◆ SUPPLIED RECORDS ◆

────────────────────

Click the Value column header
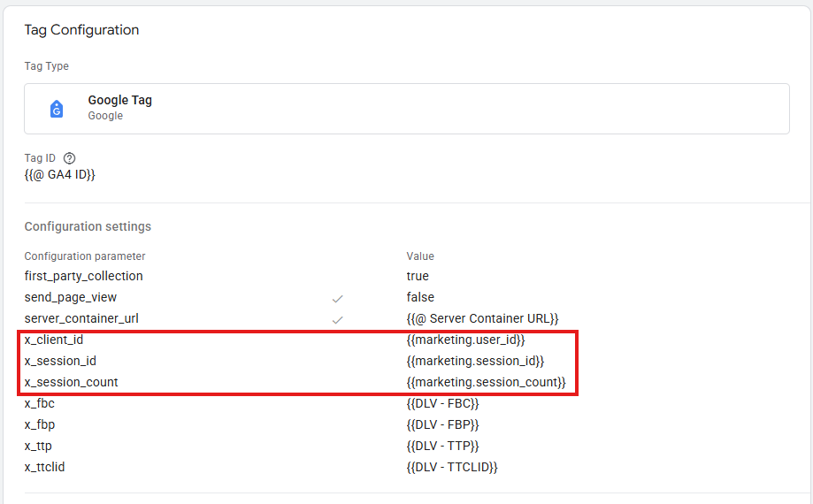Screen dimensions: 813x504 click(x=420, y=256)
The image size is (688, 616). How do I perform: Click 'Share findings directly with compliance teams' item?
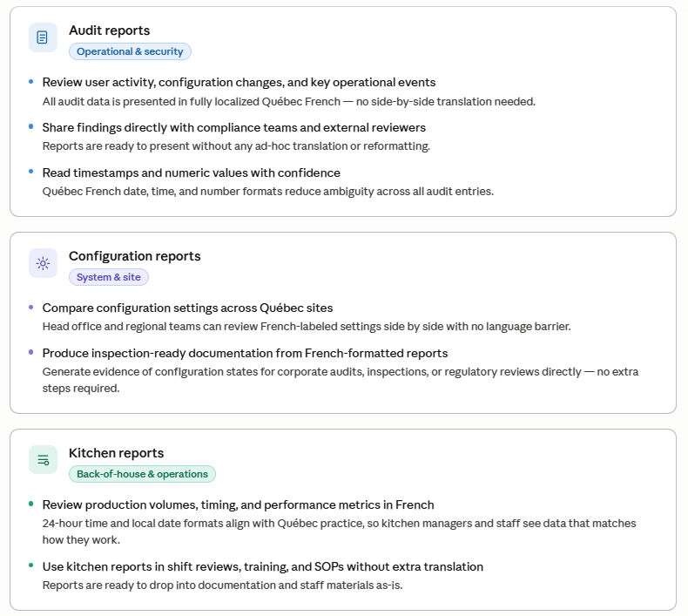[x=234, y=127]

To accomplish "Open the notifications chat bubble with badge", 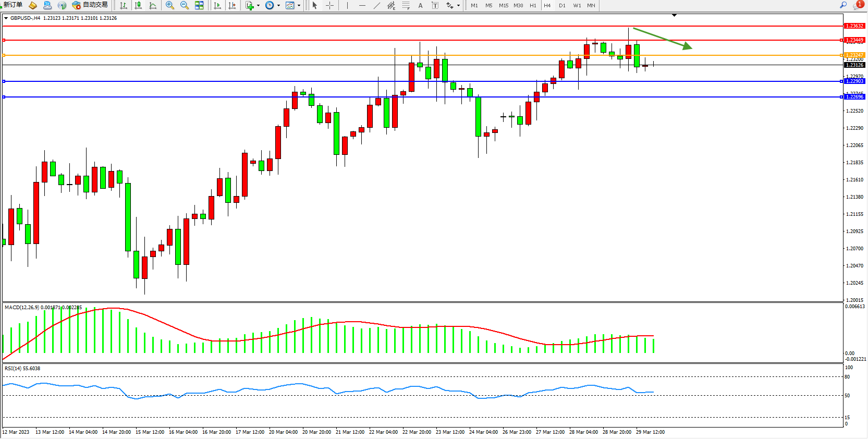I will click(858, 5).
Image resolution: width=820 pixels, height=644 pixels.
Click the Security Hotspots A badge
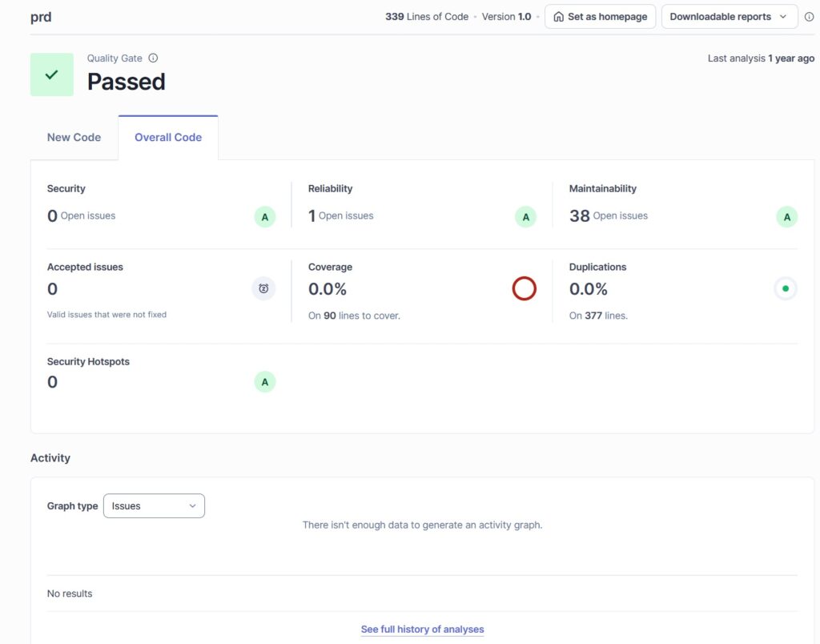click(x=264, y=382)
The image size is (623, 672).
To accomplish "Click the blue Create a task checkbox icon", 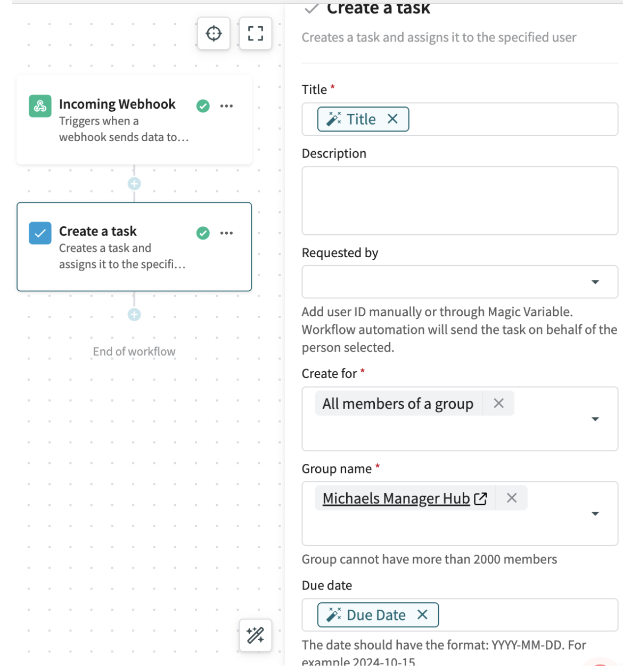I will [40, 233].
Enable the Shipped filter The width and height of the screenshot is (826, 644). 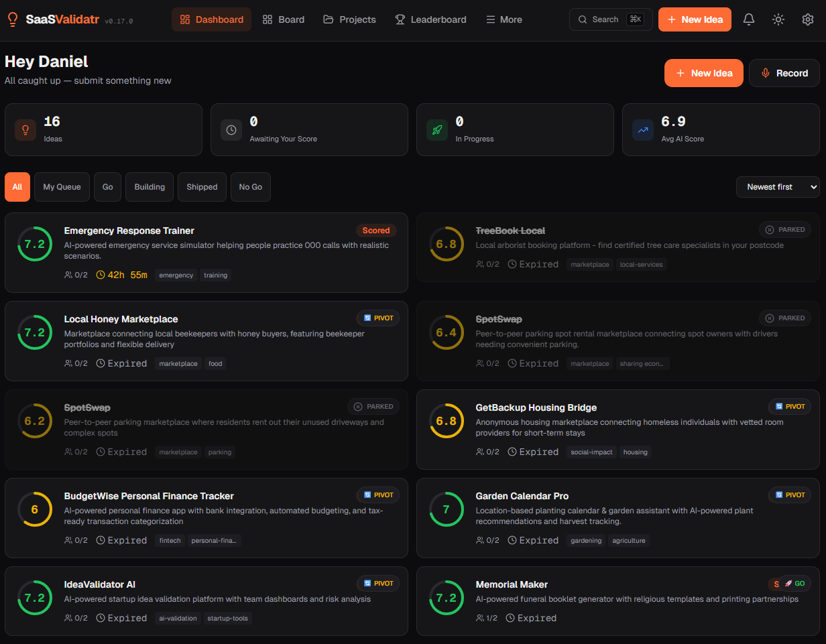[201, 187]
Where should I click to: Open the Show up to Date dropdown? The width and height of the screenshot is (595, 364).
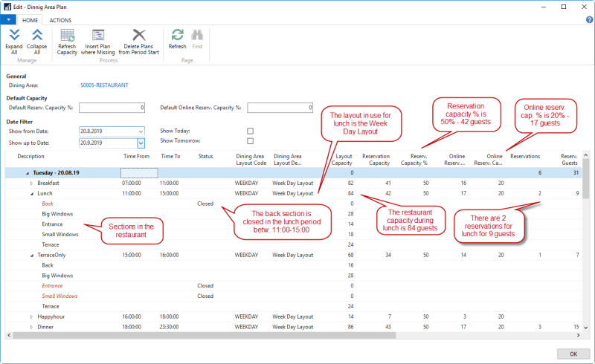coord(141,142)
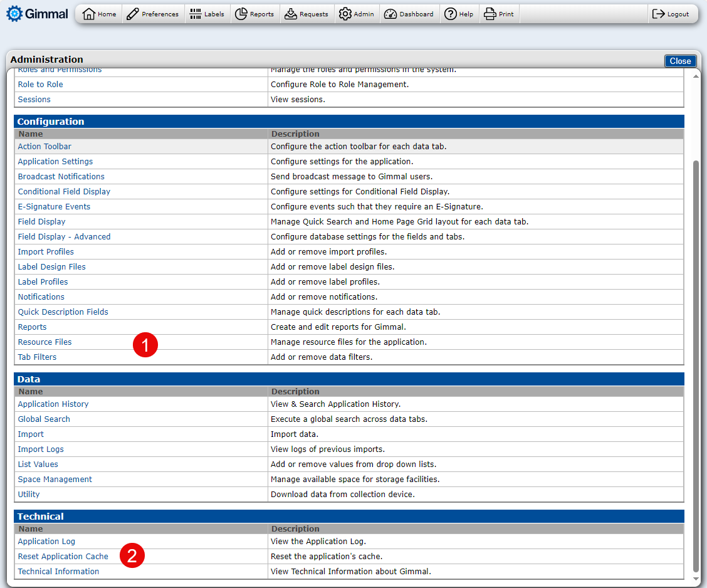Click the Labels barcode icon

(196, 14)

────────────────────

◆ WHAT IS EXPECTED ◆
Using the listing above, copy every line from the line containing "Where should I" through the last one, both included, and no other lines. Pictures stay out.

◆ WRITTEN RESPONSE ◆
Where should I click to: Open the Show up to Date dropdown? The width and height of the screenshot is (595, 364).
coord(141,142)
Click the Labels barcode icon

(196, 14)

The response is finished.